→ **Aim of the exercise**
Search the data for the word "avatar". Reproduce every line where it is found.

→ **Input material**
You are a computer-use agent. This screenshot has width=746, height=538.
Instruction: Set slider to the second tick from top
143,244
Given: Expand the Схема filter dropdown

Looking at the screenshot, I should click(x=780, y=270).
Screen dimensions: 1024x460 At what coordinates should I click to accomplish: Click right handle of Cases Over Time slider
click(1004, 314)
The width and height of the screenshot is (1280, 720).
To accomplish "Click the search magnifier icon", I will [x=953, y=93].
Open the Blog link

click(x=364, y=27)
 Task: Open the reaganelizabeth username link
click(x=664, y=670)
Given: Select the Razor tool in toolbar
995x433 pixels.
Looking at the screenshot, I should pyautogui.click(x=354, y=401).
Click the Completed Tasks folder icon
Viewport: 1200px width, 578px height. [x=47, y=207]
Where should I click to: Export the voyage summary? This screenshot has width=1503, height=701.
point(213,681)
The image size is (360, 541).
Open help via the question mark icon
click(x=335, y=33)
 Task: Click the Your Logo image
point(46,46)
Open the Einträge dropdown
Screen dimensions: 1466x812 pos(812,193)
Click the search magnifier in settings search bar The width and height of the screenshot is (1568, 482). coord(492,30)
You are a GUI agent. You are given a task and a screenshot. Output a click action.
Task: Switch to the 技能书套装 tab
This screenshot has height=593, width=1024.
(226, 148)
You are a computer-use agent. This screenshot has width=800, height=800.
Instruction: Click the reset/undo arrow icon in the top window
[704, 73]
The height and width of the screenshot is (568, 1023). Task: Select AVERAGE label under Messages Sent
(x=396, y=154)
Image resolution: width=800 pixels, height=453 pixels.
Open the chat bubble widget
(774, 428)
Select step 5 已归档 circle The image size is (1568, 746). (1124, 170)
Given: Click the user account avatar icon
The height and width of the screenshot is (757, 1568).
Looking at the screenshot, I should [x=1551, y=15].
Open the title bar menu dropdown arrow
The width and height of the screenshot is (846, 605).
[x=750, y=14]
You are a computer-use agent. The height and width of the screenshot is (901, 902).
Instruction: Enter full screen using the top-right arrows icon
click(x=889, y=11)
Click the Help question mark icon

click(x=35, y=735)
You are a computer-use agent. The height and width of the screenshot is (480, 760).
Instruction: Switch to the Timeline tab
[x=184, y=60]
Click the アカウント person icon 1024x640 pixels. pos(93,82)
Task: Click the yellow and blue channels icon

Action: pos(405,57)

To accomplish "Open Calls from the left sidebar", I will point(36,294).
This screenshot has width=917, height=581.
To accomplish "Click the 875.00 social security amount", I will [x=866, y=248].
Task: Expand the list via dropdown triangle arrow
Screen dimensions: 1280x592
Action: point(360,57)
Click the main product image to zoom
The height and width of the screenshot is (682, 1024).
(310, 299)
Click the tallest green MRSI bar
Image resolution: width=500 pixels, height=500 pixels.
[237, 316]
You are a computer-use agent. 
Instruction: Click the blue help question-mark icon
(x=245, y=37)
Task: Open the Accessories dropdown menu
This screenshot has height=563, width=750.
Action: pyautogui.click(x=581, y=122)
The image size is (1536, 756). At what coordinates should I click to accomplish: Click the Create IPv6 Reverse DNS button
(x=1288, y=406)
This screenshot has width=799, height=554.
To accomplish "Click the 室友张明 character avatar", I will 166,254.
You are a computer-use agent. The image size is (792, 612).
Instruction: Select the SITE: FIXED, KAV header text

→ **Output below**
Given: Click the user account avatar icon
To accomplish "Click the 室友张明 character avatar", I will 166,254.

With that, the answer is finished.